Torero cita o escritor italiano Umberto Eco para explicar o que há por trás de seu jogo duplo: "Existe o leitor primário, que vai ver apenas a superfície. Mas há o leitor secundário, que, além da historinha, vai ver como o autor fez essa historinha. Esse cara vai fazer uma leitura melhor, vai se divertir muito mais. Minha idéia é mostrar para o espectador que tudo não passa de um golpe, que ele está sendo manipulado etc.".
Ao participar do filme, Denise Fraga também se vê em um terreno povoado por ambigüidade, já que o gênero não é estranho para ela. "Não é porque estamos criticando que deixamos de torcer pela mocinha. Esses filmes com clichês são como travesseiro velho, você está acostumado e gosta dele", explica a atriz. "Mas é claro que nunca vou perdoar o Torero...Agora, toda vez que eu assistir a uma comédia romântica, vou ficar enumerando os clichês."

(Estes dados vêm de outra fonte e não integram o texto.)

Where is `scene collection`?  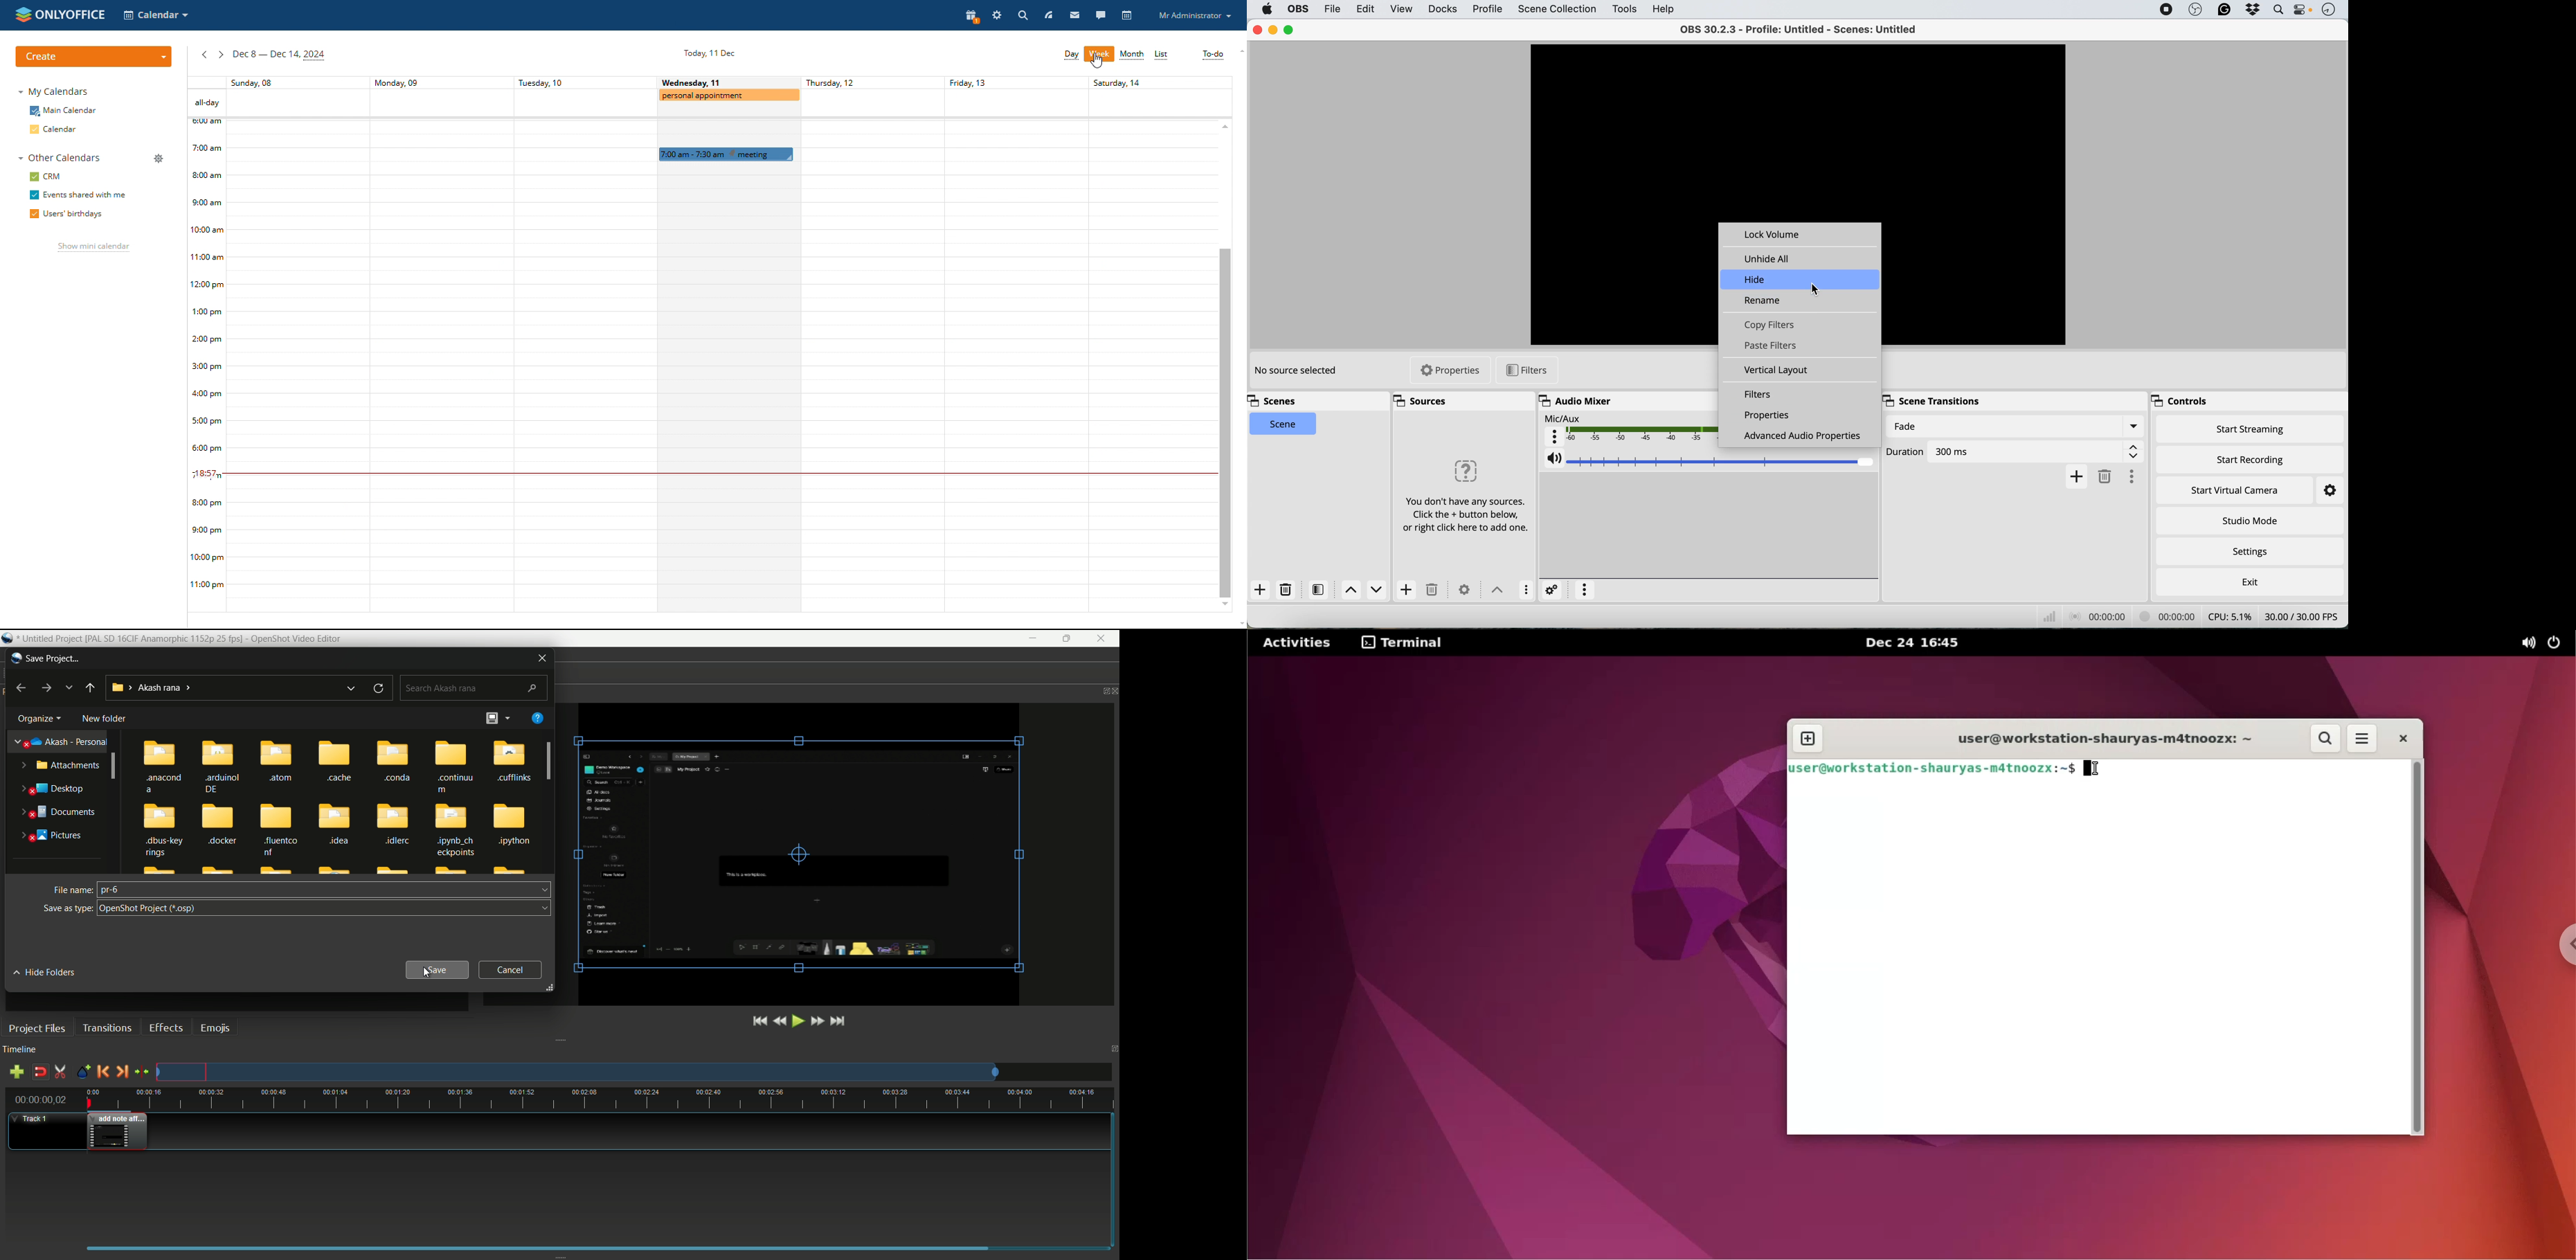
scene collection is located at coordinates (1558, 10).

Torero também relativiza o caráter nefasto dos clichês. "Se eles fazem sucesso, alguma coisa boa devem ter: ou é uma peça-chave na estrutura dramática ou há algo que satisfaça o inconsciente coletivo. Não sou contra, apenas quando eles facilitam demais a história, quando você repara que o autor pôs no piloto automático". E, claro, "Como Fazer um Filme de Amor" tem um final feliz, mas isso não é nenhum segredo.